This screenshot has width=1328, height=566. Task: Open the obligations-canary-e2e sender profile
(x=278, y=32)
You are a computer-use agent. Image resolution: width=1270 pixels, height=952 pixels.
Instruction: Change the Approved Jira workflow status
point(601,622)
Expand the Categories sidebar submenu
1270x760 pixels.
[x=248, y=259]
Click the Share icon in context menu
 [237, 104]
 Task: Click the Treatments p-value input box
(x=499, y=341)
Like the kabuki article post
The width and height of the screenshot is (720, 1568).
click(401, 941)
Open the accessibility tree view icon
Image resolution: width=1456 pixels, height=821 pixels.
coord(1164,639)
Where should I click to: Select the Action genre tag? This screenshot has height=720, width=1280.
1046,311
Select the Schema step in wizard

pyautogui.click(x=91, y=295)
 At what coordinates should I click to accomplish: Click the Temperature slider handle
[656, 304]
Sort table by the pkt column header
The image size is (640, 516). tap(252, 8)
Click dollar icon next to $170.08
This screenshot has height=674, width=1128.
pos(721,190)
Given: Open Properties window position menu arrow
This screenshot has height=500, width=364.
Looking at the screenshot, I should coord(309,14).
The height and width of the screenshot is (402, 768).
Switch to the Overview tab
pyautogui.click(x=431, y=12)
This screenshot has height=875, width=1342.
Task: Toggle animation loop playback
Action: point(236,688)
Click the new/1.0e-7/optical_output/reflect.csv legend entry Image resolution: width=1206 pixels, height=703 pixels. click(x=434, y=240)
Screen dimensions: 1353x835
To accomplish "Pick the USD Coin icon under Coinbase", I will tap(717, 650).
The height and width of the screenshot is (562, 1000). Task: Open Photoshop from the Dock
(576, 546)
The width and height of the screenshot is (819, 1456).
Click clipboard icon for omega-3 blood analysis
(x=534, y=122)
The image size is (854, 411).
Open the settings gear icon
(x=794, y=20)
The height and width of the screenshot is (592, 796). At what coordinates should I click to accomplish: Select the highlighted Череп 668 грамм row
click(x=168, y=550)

▬▬▬

Requirement
Type out the material again, matching every line.

Answer to this exercise
This screenshot has width=1328, height=566. Task: Open the obligations-canary-e2e sender profile
(x=278, y=32)
You are a computer-use agent. Image resolution: width=1270 pixels, height=952 pixels.
Instruction: Change the Approved Jira workflow status
point(601,622)
Expand the Categories sidebar submenu
1270x760 pixels.
[x=248, y=259]
Click the Share icon in context menu
 [237, 104]
 Task: Click the Treatments p-value input box
(x=499, y=341)
Like the kabuki article post
The width and height of the screenshot is (720, 1568).
click(401, 941)
Open the accessibility tree view icon
Image resolution: width=1456 pixels, height=821 pixels.
coord(1164,639)
Where should I click to: Select the Action genre tag? This screenshot has height=720, width=1280.
1046,311
Select the Schema step in wizard

pyautogui.click(x=91, y=295)
 At what coordinates should I click to accomplish: Click the Temperature slider handle
[656, 304]
Sort table by the pkt column header
The image size is (640, 516). tap(252, 8)
Click dollar icon next to $170.08
This screenshot has height=674, width=1128.
pos(721,190)
Given: Open Properties window position menu arrow
This screenshot has height=500, width=364.
Looking at the screenshot, I should coord(309,14).
The height and width of the screenshot is (402, 768).
Switch to the Overview tab
pyautogui.click(x=431, y=12)
This screenshot has height=875, width=1342.
Task: Toggle animation loop playback
Action: point(236,688)
Click the new/1.0e-7/optical_output/reflect.csv legend entry Image resolution: width=1206 pixels, height=703 pixels. click(x=434, y=240)
Screen dimensions: 1353x835
To accomplish "Pick the USD Coin icon under Coinbase", I will tap(717, 650).
The height and width of the screenshot is (562, 1000). Task: Open Photoshop from the Dock
(576, 546)
The width and height of the screenshot is (819, 1456).
Click clipboard icon for omega-3 blood analysis
(x=534, y=122)
The image size is (854, 411).
Open the settings gear icon
(x=794, y=20)
The height and width of the screenshot is (592, 796). At what coordinates should I click to accomplish: Select the highlighted Череп 668 грамм row
click(x=168, y=550)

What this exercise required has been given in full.